Lost in translation – Tłumaczenie zagmatwanych kultur

Bożena Wujec, Kadry 2010, Magazyn Nowoczesna Firma

Pierwsza dekada XXI wieku, poprzez zmiany w technice i komunikacji mobilnej, przyniosła nam już nie tylko Globalną Wioskę lecz także Płaski Świat. Coraz bardziej rozumiemy punkt widzenia krajów lub kultur które do niedawna były nam obce.Te różnice uwydatniają się najbardziej na osi Wschód-Zachód, Północ-Południe i dotyczą nas w szczególny sposób, gdyż Polska leży na skrzyżowaniu dróg.

Historycznie krzyżowały się tu trendy orientalne (Turcja) i wschodnie (Kresy i Rosja), północne (Inflanty, Szwecja), południowe (Włochy) oraz zachodnie (Francja). Wpływy obce dotyczyły sztuki, polityki, stylu życia, stosunków społecznych.

Współcześnie wpływy te najbardziej uwidaczniają się w biznesie. Zachodnie firmy lokują w Polsce swoje oddziały aby mieć przyczółek na Wschód. Orient natomiast pragnie, abyśmy byli tłumaczami ich kultur na język Zachodu. To zadanie wychodzi nam całkiem dobrze. Wzory czerpane z zachodniego i wschodniego pojmowania biznesu są dla nas swoistym fermentem, inspiracją na której wyrastają nowe firmy, oddziały, pomysły.

Obecność innych kultur w Polsce to nie tylko nowe oddziały międzynarodowych firm. To także praca w wielokulturowych zespołach zadaniowych, jako, że dystans geograficzny nie stanowi już żadnego problemu. Nad złożonymi projektami IT, finansowymi lub badawczymi pracują wielokulturowe zespoły, które choć są ulokowane na różnych kontynentach, codziennie kontaktują się ze sobą. Sukces tak złożonych projektów zależy od wielu czynników, gdyż członków zespołu różni nie tylko język, kolor skóry i kompetencje zawodowe, lecz także sposób organizacji pracy, układ priorytetów i system wartości.
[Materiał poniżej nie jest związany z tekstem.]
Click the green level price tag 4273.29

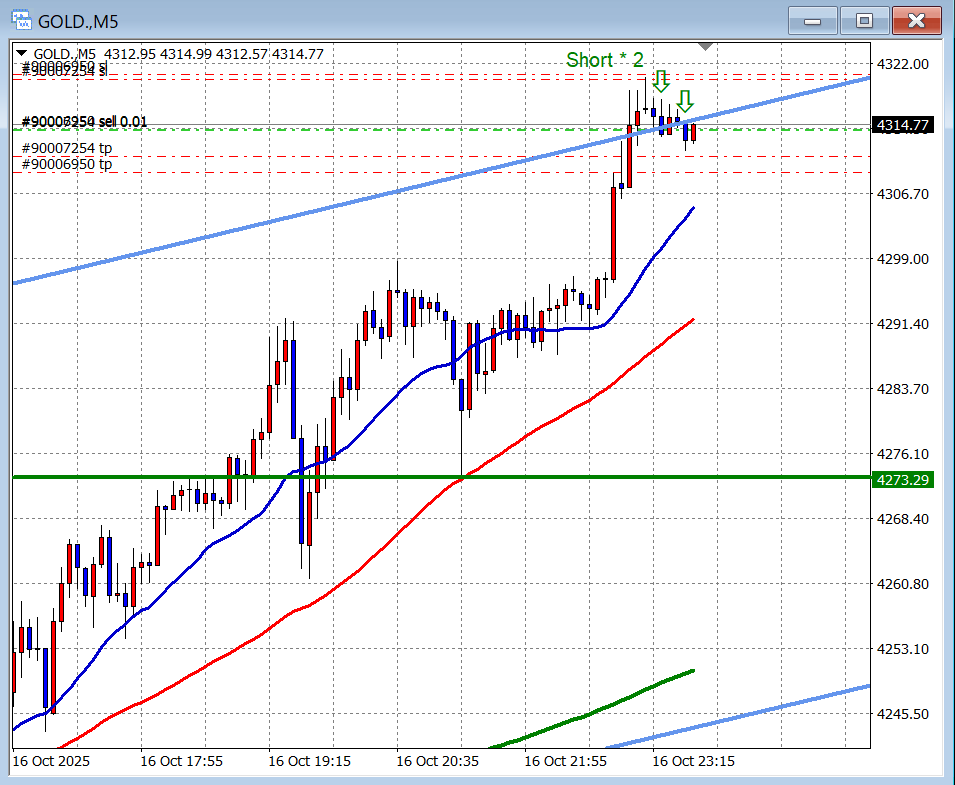(902, 480)
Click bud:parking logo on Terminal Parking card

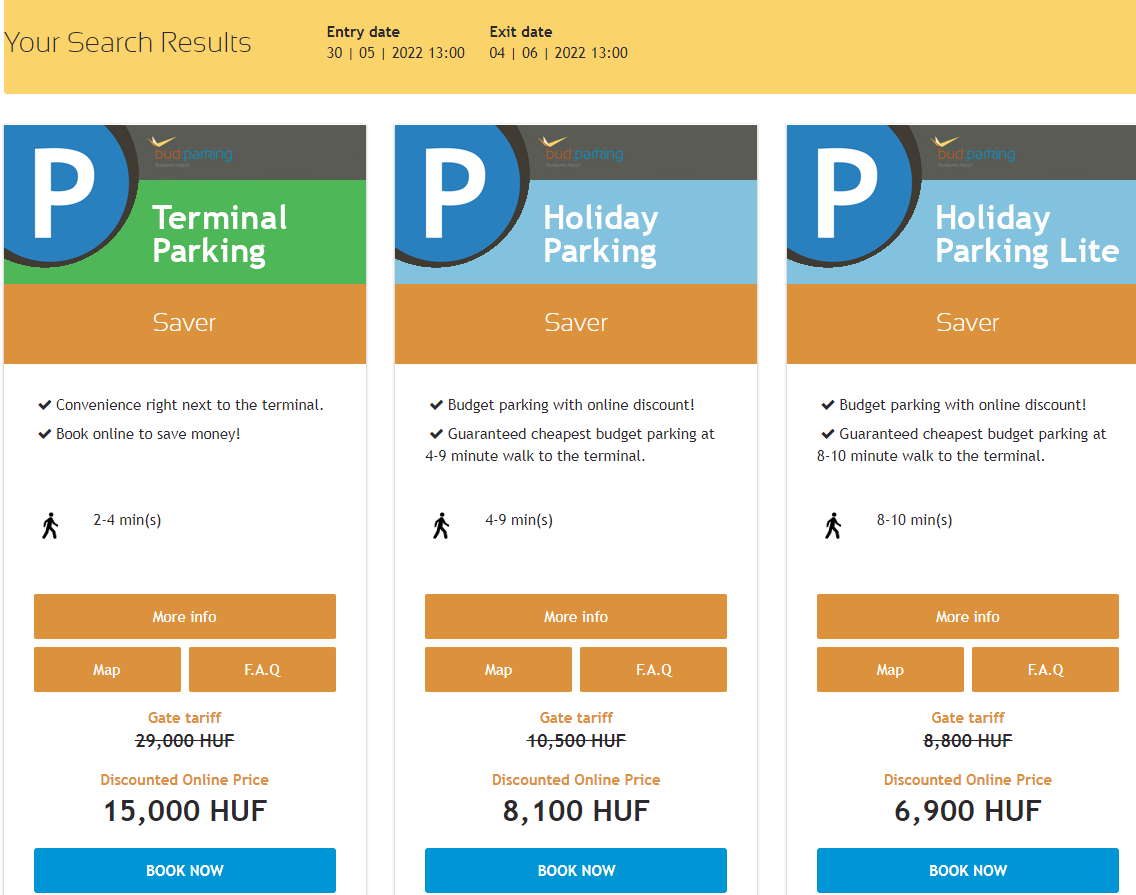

Pomocą w poznaniu różnic kulturowych w aspekcie biznesowym służą miedzy innymi szkolenia i coachingi z zakresu komunikacji międzykulturowej. Rozwijają one świadomość kulturową i umiejętność komunikacji, zwłaszcza w sytuacjach, które stanowią dla nas pewne wyzwanie.
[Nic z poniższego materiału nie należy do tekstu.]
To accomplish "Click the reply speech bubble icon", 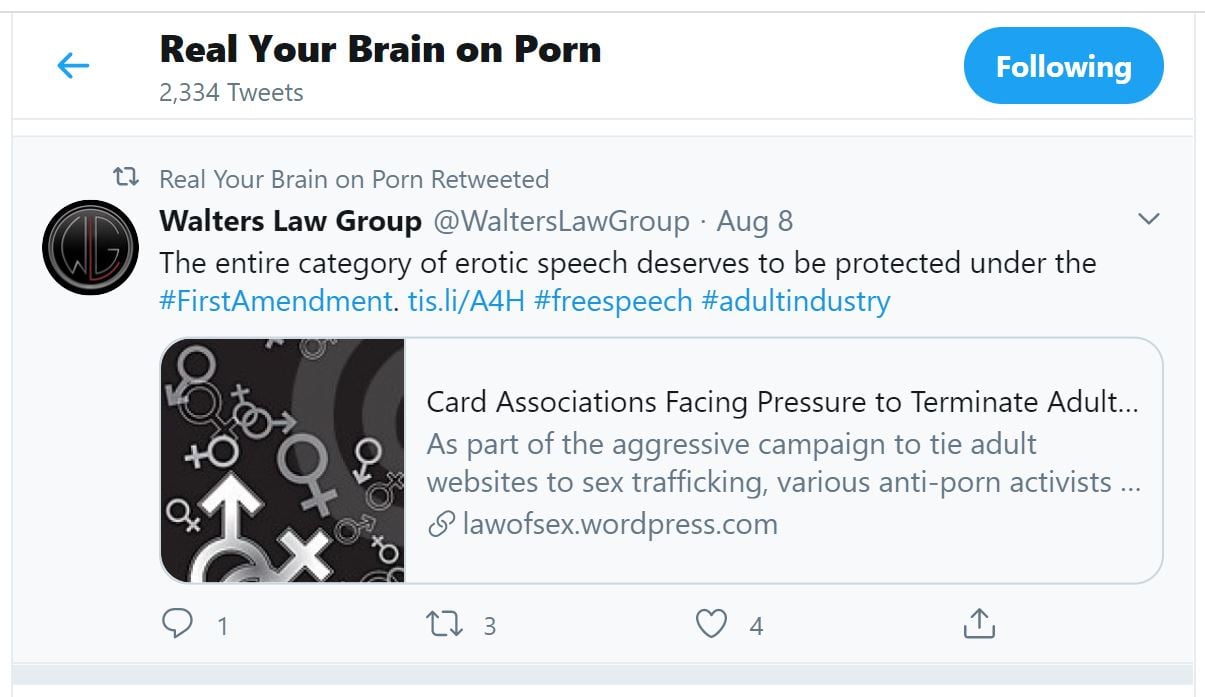I will 177,625.
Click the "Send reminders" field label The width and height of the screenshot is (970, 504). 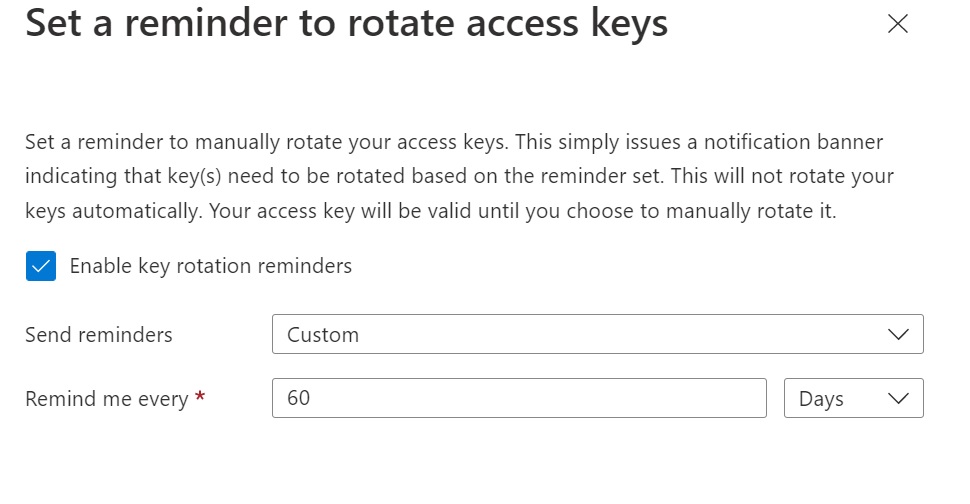(x=98, y=335)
Jedna z takich sytuacji, będąca przedmiotem coachingu, została opisana poniżej.

Jedna sytuacja – wiele znaczeń Któregoś poranka odebrałam telefon od Pani Ani, która pracuje w wielokulturowych zespołach projektowych IT. Miała problemy we współpracy z swoimi podwykonawcami w Azji. – Pani Bożenko, proszę mi pomóc. Mam już dosyć tych…. leni i kłamców. Mam do wykonania zadanie i umawiam się z moimi podwykonawcami na określony termin, na który oni przystają. Pomimo moich przypomnień, sprawa zazwyczaj NIE JEST wykonana na czas lub nie do końca tak jak o to prosiłam. Więc gdy nalegam na jej wykonanie, lub poprawkę i proszę o wyjaśnienie, słyszę Ok., I’ll double check and come back to you. Oczywiście nikt do mnie z tą sprawą nie wraca i nic mi nie wyjaśnia, aż do mojego następnego telefonu. Nikt nigdy za to nie jest odpowiedzialny, a gdy mocno zareaguję i wskażę winowajcę wprost, ma do mnie wielkie pretensje i idzie na skargę do swojego szefa…. Bezczelność!….. Nie wiem jak mam z nimi postępować…..Po pierwsze – zrozumieć kwestie czasu…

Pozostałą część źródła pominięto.